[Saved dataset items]

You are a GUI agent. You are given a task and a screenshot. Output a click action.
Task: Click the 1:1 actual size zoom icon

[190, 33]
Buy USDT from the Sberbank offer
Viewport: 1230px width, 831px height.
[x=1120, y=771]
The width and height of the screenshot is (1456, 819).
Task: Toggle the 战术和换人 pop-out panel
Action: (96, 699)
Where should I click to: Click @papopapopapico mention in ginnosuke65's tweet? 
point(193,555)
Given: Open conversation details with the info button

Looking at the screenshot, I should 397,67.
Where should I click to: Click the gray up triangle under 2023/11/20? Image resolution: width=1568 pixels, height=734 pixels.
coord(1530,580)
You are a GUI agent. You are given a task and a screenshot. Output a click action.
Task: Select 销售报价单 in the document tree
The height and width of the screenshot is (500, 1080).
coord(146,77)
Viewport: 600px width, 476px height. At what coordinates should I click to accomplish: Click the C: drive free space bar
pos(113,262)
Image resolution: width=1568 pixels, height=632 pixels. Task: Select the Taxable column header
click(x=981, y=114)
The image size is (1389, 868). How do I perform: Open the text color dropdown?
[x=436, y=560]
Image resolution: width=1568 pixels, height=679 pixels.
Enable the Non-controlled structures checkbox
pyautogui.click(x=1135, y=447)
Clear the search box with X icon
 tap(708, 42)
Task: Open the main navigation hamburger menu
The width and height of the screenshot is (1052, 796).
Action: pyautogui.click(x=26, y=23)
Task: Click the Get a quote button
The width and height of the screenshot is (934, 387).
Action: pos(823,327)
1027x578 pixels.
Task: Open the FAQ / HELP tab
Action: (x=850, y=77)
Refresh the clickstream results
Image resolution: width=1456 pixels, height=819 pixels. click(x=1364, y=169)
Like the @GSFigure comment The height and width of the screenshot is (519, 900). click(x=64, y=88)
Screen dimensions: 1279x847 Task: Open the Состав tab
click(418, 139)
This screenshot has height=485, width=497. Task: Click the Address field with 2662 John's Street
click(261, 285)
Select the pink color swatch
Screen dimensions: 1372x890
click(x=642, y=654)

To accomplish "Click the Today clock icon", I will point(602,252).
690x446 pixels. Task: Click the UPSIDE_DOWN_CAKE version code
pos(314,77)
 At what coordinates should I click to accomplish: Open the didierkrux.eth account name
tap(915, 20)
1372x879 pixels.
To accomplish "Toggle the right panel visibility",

Task description → Copy out all of the data above word for word.

Answer →
You are a GUI agent. You are given a task and a screenshot. Output a click action.
Task: Click the 1:1 actual size zoom icon

[190, 33]
Buy USDT from the Sberbank offer
Viewport: 1230px width, 831px height.
[x=1120, y=771]
The width and height of the screenshot is (1456, 819).
Task: Toggle the 战术和换人 pop-out panel
Action: (96, 699)
Where should I click to: Click @papopapopapico mention in ginnosuke65's tweet? 
point(193,555)
Given: Open conversation details with the info button

Looking at the screenshot, I should 397,67.
Where should I click to: Click the gray up triangle under 2023/11/20? Image resolution: width=1568 pixels, height=734 pixels.
coord(1530,580)
You are a GUI agent. You are given a task and a screenshot. Output a click action.
Task: Select 销售报价单 in the document tree
The height and width of the screenshot is (500, 1080).
coord(146,77)
Viewport: 600px width, 476px height. At what coordinates should I click to accomplish: Click the C: drive free space bar
pos(113,262)
Image resolution: width=1568 pixels, height=632 pixels. Task: Select the Taxable column header
click(x=981, y=114)
The image size is (1389, 868). How do I perform: Open the text color dropdown?
[x=436, y=560]
Image resolution: width=1568 pixels, height=679 pixels.
Enable the Non-controlled structures checkbox
pyautogui.click(x=1135, y=447)
Clear the search box with X icon
 tap(708, 42)
Task: Open the main navigation hamburger menu
The width and height of the screenshot is (1052, 796).
Action: pyautogui.click(x=26, y=23)
Task: Click the Get a quote button
The width and height of the screenshot is (934, 387).
Action: pos(823,327)
1027x578 pixels.
Task: Open the FAQ / HELP tab
Action: (x=850, y=77)
Refresh the clickstream results
Image resolution: width=1456 pixels, height=819 pixels. click(x=1364, y=169)
Like the @GSFigure comment The height and width of the screenshot is (519, 900). click(x=64, y=88)
Screen dimensions: 1279x847 Task: Open the Состав tab
click(418, 139)
This screenshot has height=485, width=497. Task: Click the Address field with 2662 John's Street
click(261, 285)
Select the pink color swatch
Screen dimensions: 1372x890
click(x=642, y=654)

To accomplish "Click the Today clock icon", I will point(602,252).
690x446 pixels. Task: Click the UPSIDE_DOWN_CAKE version code
pos(314,77)
 At what coordinates should I click to accomplish: Open the didierkrux.eth account name
tap(915, 20)
1372x879 pixels.
To accomplish "Toggle the right panel visibility",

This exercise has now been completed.